Date of Graduation

Fall 12-18-2015

Document Type

Project

Degree Name

Master of Science in Environmental Management (MSEM)

College/School

College of Arts and Sciences

Department/Program

Environmental Management

First Advisor

Allison Luengen

Abstract

San Francisco Peninsula grasslands have seen an influx of non-native invasive species starting in the 1500’s, threatening ecological stability by reducing biological diversity. To combat these invasive species, multiple public agencies have begun to adopt an integrated pest management (IPM) approach. This ecologically-based approach to pest management utilizes three controversial techniques, which are presently used or are under consideration for use on the San Francisco Peninsula: herbicide application, conservation grazing, and prescribed fire.
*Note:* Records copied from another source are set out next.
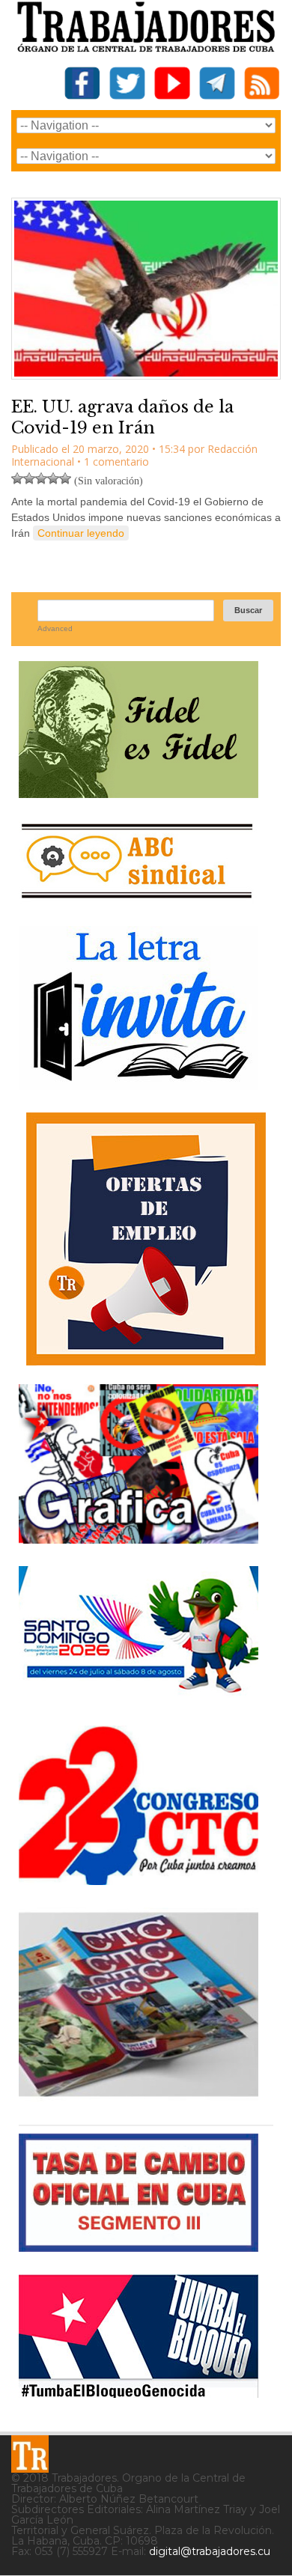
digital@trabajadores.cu (209, 2551)
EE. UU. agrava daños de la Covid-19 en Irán (122, 418)
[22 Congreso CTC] (138, 1879)
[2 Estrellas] (29, 478)
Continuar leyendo (80, 533)
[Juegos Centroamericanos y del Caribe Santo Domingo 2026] (138, 1697)
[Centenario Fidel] (138, 792)
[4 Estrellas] (53, 478)
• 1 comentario (113, 461)
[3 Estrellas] (41, 478)
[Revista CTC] (138, 2096)
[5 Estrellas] (65, 478)
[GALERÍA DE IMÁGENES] (138, 1538)
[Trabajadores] (30, 2454)
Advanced (55, 628)
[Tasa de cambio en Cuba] (138, 2246)
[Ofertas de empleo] (146, 1238)
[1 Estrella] (17, 478)
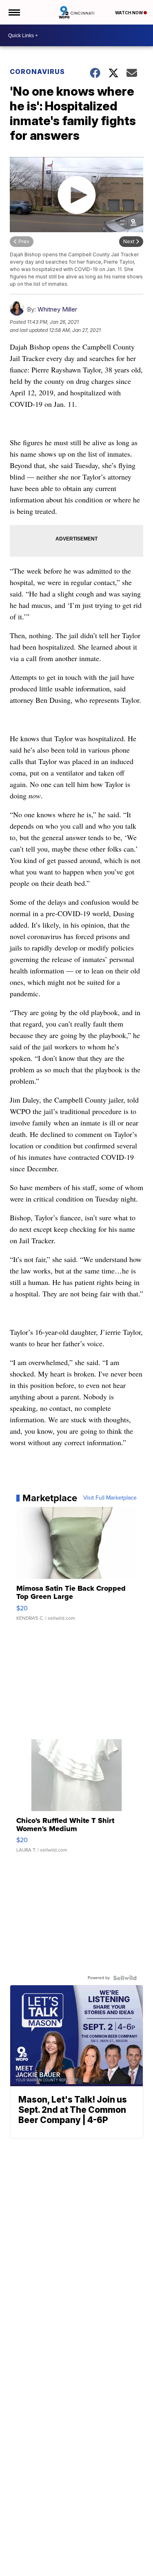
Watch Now (129, 12)
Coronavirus (37, 71)
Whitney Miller (57, 309)
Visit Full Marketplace (110, 1498)
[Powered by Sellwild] (125, 1978)
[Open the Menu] (13, 12)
In this paper, I will evaluate the use of the taxa Lepidoptera as a bioindicator of biodiversity to assess the environmental impacts of these techniques. The application of herbicide is the most commonly used vegetation management technique evaluated. Spot spraying minimizes the direct effects to Lepidoptera, which can include reduction in number of pupae, size of adult butterflies, and wing size reduction. Unintended movement of herbicide off target is of concern. During conservation grazing with cattle, the environment must be highly managed and monitored to ensure varied sward height and heterogeneity of plant communities. Heavy grazing intensity (6.9 AMU ha-1)has large negative impacts to the environment. After a prescribed fire, plant biodiversity spikes and then declines with time while the biodiversity of Lepidoptera is inversely correlated, with recovery taking 70 months or more. As impacts to Lepidoptera from herbicide application do not disproportionately affect them, their use as a bioindicator is substantiated. This paper has found that Lepidoptera is an effective bioindicator of biodiversity for conservation grazing. Due to the disproportionate impacts to Lepidoptera during and after a fire, their ability to act as a bioindicator is not substantiated. Lepidoptera recovery time after a prescribe fire might be best utilized as a bioindicator to fire frequency. The difference in the reviewed results may be the result of the difference in disturbance characteristics that these techniques display.